Available data

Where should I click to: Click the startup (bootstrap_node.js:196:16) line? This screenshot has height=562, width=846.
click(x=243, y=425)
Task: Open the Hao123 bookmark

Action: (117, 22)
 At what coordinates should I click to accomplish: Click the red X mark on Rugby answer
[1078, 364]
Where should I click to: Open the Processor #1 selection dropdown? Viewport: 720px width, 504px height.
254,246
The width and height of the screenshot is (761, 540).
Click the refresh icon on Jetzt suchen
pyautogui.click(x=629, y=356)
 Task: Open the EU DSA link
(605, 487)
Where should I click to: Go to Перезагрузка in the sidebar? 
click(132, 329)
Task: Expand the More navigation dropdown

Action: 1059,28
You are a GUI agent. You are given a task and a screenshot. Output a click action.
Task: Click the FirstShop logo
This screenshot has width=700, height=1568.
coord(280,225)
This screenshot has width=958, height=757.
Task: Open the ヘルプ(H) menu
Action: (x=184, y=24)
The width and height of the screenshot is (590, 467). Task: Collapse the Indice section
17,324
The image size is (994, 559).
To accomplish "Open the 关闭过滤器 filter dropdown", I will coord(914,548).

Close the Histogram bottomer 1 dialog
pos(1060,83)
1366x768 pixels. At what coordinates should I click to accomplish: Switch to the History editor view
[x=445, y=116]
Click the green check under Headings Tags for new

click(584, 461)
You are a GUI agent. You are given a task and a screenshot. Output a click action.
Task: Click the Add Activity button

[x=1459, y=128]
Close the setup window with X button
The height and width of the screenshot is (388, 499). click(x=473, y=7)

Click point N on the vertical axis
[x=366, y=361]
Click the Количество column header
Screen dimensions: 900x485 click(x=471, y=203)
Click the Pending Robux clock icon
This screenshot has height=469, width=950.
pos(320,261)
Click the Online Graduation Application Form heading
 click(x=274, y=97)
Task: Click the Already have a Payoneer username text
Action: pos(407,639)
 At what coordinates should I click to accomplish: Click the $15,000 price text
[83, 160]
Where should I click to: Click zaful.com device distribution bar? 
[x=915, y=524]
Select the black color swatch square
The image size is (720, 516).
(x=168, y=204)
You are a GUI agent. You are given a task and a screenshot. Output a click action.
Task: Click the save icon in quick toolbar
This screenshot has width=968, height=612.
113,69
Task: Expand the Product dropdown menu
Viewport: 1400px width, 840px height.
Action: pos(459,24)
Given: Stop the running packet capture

Exercise instructions
Would you retype exactly the lines above, from the line with "Where should I click to: Click zaful.com" to the line with "Task: Click the save icon in quick toolbar", with both end lines kept and nothing more?

Written response
Where should I click to: Click zaful.com device distribution bar? 
[x=915, y=524]
Select the black color swatch square
The image size is (720, 516).
(x=168, y=204)
You are a GUI agent. You are given a task and a screenshot. Output a click action.
Task: Click the save icon in quick toolbar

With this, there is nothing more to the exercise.